From a Western perspective, Qi Gong can have the following effects:
  • It gently loosens and warms up joints and muscles and you are very unlikely to get injured.
  • It dynamically stretches like flow yoga, except in spirals, which is actually more beneficial to the muscles than stretching at angles  because many muscles fibers are oriented in spirals not in straight lines.
  • It increases your energy rather than feeling tired at the end.
  • It is a very calming forming of moving meditation, which activates positive hormones and neurotransmitters, and is practiced in many buddhist communities. The slower you do the exercises, the greater this effect.
  • It increases whole body circulation.
  • It stimulates lymphatic activity, especially the jumping moves.
  • It increases balance, core strength and mobility and has proven in medical studies to reduce falls in seniors.
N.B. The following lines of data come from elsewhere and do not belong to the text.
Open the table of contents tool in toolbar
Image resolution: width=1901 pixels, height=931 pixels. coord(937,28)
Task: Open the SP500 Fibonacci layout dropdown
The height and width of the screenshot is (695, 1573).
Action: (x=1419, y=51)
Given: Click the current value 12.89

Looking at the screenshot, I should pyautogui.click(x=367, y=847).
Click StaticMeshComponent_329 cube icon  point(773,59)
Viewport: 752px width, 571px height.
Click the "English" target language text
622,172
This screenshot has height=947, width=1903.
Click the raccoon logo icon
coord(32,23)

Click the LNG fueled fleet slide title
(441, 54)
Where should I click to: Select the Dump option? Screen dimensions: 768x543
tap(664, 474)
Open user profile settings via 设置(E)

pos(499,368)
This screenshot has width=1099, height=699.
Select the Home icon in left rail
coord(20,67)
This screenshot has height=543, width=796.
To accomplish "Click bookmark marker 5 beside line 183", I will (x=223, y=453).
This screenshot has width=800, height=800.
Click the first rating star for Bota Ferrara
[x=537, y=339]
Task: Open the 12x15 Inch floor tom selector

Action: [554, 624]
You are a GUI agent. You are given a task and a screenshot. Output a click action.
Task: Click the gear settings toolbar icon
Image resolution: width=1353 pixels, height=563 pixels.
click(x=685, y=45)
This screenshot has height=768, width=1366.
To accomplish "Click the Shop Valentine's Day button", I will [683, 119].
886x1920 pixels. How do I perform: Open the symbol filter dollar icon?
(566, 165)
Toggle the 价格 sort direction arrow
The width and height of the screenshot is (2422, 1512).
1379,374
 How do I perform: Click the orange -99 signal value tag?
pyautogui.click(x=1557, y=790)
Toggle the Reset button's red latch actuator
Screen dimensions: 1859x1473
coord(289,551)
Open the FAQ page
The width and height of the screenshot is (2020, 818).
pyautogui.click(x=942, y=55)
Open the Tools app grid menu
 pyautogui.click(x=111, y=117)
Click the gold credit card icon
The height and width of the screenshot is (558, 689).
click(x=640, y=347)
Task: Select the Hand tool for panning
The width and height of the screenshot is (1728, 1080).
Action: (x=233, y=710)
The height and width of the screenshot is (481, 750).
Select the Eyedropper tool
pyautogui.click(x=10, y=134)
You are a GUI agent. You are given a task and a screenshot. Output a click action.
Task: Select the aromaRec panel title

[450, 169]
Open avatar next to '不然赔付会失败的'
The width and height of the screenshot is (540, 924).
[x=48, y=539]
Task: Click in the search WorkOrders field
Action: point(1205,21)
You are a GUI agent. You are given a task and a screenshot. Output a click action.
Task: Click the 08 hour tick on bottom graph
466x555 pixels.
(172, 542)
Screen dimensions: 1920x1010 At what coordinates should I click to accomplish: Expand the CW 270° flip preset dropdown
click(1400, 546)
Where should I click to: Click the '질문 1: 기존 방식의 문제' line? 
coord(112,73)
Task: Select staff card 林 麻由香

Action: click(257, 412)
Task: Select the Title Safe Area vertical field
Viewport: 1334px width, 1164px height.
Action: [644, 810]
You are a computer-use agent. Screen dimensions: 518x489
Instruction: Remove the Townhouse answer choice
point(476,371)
  • Many Qi Gong masters have lived to be over 100 years of age and in very mobile condition.
  • If you sit too much, a short set of Qi Gong exercises a few times a day will mitigate the effects of sitting. I frequently do it at stops on long drives for this reason.

In honor of my beloved master teacher, Brian O'Dea, I posted his instruction of some forms of Qi Gong/Tai Chi exercises if you would like to practice at home. I am happy to say Brian is alive and well, practicing and teaching in Berkeley, CA.